Mecila

Remote Fellows

Ana Carolina Torquato

Ana Carolina Torquato holds a PhD in Literary Studies from UFPR with a doctoral exchange programme at the Universität Potsdam and an MA in Literary Studies and Comparative Literature from the universities of Sheffield, Santiago de Compostela and Nova de Lisboa. Ana was awarded a BA in Literary Studies from UFPR. Her main areas of interest are literature, animal studies, disaster studies and ecocriticism. In her current research project, Ana is working on the representation of the relationship between human and non-human animals in zoos and aquariums in post-war Brazilian literature. Her main focus is power relations and the nature of animal agency established between human beings and species living in captivity.

Main discipline: Literary Studies

Caio Urban Narratives

Caio da Silveira Fernandes

Caio da Silveira Fernandes holds a Ph.D. in Geography from the Universidade Federal do Rio de Janeiro (UFRJ) and an MA in Geography from the Universidade Federal do Paraná (UFPR). He was a Fulbright fellow at the University of Kentucky during his doctoral studies, and is currently a postdoctoral researcher at CEBRAP’s International Postdoctoral Program (IPP), as well as associated researcher of the research cluster Mobilidades, Teorias, Temas e Métodos (MTTM) at USP. His primary research area consists of ethnographic approaches to migration, citizenship, and inequalities in urban spaces.

Main discipline: Geography

Maya Manzi

Maya Manzi is a professor of Human Geography at the Centre for Agricultural, Environmental and Biological Sciences of the Federal University of Recôncavo da Bahia (CCAAB-UFRB) in Cruz das Almas. She holds a PhD in Geography from Clark University (USA); a Master’s degree in Geography from McGill University (Canada); and a Bachelor’s degree in Geography from Université Laval (Canada). She did postdoctoral action-research for the Graduate Program of Architecture and Urbanism at the Federal University of Bahia (PPGAU-FAUFBA) in Salvador (2014-2016) and a second postdoctoral research at Mecila (Maria Sibylla Merian Centre Conviviality-Inequality in Latin America) in São Paulo (2017-2019). She was a professor and researcher for the Graduate Program in Territory, Environment, and Society (PPGTAS) and
for the undergraduate program in Geography at the Catholic University of Salvador (UCSAL) in Salvador, Bahia (2019-2022). She is a member of the National Network of Researchers in (Socio)Environmental Geography (RP-G(S)A) and of the Brazilian Institute of Urban Law (IBDU). She works in the areas of critical geography, political ecology, and urban studies with a focus on territorial and environmental conflicts, insurgent planning, the right to the city, environmental justice, and decoloniality.

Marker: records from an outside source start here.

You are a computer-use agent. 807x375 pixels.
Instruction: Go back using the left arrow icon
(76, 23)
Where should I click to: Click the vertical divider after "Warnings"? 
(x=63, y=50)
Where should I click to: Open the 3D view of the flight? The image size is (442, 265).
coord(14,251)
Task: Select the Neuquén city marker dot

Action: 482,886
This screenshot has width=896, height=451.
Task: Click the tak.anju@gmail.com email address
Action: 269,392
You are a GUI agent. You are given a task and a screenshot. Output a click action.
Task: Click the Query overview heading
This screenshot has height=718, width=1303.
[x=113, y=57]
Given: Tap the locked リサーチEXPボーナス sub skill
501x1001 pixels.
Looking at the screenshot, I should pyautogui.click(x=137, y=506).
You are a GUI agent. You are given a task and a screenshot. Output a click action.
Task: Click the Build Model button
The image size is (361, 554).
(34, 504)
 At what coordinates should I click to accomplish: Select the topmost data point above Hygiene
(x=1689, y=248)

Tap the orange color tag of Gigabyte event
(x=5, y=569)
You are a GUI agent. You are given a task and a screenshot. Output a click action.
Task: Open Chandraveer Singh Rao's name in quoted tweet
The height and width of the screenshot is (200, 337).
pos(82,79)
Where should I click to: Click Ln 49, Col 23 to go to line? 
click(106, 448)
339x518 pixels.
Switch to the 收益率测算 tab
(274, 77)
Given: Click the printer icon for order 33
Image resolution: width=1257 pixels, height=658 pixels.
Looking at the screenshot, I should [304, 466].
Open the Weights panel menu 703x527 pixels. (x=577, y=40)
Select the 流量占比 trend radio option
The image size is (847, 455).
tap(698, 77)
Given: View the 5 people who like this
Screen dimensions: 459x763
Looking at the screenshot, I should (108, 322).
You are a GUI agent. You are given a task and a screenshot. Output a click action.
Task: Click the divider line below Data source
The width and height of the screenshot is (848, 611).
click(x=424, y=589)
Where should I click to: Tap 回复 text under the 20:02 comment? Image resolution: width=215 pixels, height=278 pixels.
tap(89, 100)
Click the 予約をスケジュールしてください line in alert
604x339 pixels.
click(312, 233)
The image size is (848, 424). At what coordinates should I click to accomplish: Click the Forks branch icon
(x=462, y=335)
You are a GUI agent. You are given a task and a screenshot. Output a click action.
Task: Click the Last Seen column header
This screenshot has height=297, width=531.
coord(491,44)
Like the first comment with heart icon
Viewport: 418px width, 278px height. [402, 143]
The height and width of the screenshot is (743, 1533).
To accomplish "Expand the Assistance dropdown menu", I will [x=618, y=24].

Main discipline: Geography

Simone Toji

Simone Toji holds a PhD in Social Anthropology from the University of St Andrews, an MA in Sociology and Anthropology from the Federal University of Rio de Janeiro, and a BA in Social Sciences from the University of São Paulo. She is the author of the forthcoming monograph The immensity of being singular: Approaching migrant lives through resonance. She is a teaching fellow at Belas Artes University and an official at the National Institute of Historic and Artistic Heritage (IPHAN). Her current projects explore questions in migration studies, ethnography, cosmopolitanism, urban studies, and cultural heritage.